= Jonathan Harries =

Chairman emeritus and executive advisor

Jonathan Harries was chairman emeritus and executive advisor, global creative of FCB (advertising agency), one of the world's largest global advertising agency networks with more than 8,000 employees across 80 countries.

==Career==
Harries began his advertising career as a copywriter at the Foote, Cone & Belding (FCB) office in Johannesburg, South Africa, then called Lindsay Smithers, initially offering to work for free. Before long, he had worked his way up to deputy chairman and executive creative director of Grey-Phillips. In 1986, Harries came to the United States and spent two years at Grey Global Group in New York before moving to Leo Burnett in Chicago, and eventually served at the helm of Hal Riney & Partners in its Chicago office in 1990.

In 1997, Harries returned to FCB Chicago to lead the creative department as the agency's executive creative director. In 2004, he became worldwide creative director and, that same year, was named CEO of FCB Chicago – the first time a creative had served in that role since Fairfax M. Cone. Throughout his tenure in Chicago, Harries worked on campaigns for such brands as Gatorade, Coors Light and Kraft Foods, and served as the global creative director on S.C. Johnson & Son. Harries has also maintained a major role on the Beiersdorf account team.

In 2005, Harries was named one of the "Who's Who" by Crain's Chicago Business. In 2006, he was appointed chief creative officer of FCB Global, after the merger between Draft and FCB, until 2015, when he became global chairman.

Throughout his career, Harries has served as a keynote speaker or on creative juries at award shows, including El Ojo de Iberoamérica, Dubai Lynx and the Cannes Lions International Festival of Creativity, where he was also a guest blogger for Adweek. In 2017, Harries became chairman emeritus of FCB Global.

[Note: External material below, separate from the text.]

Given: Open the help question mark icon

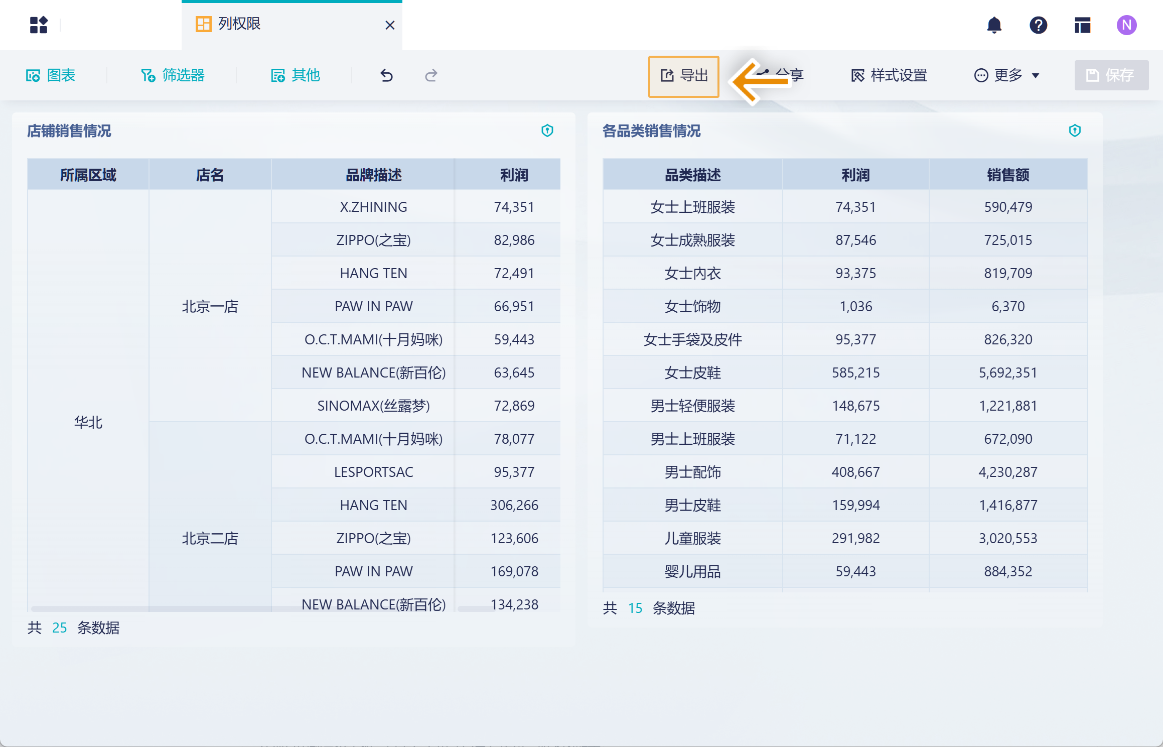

Harries published his first novel, "Killing Harry Bones," in July 2017 He followed that up with a stand alone novel “Infatuation” in 2018. In 2019 “Killing Bobby Fatt”, the follow-up to Killing Harry Bones was published and in early 2020 “Killing Valerian Zolotov”, the final of the Roger Storm series came out. His latest novel, “The Tailor of Riga, a family saga of dubious veracity was published in May 2020.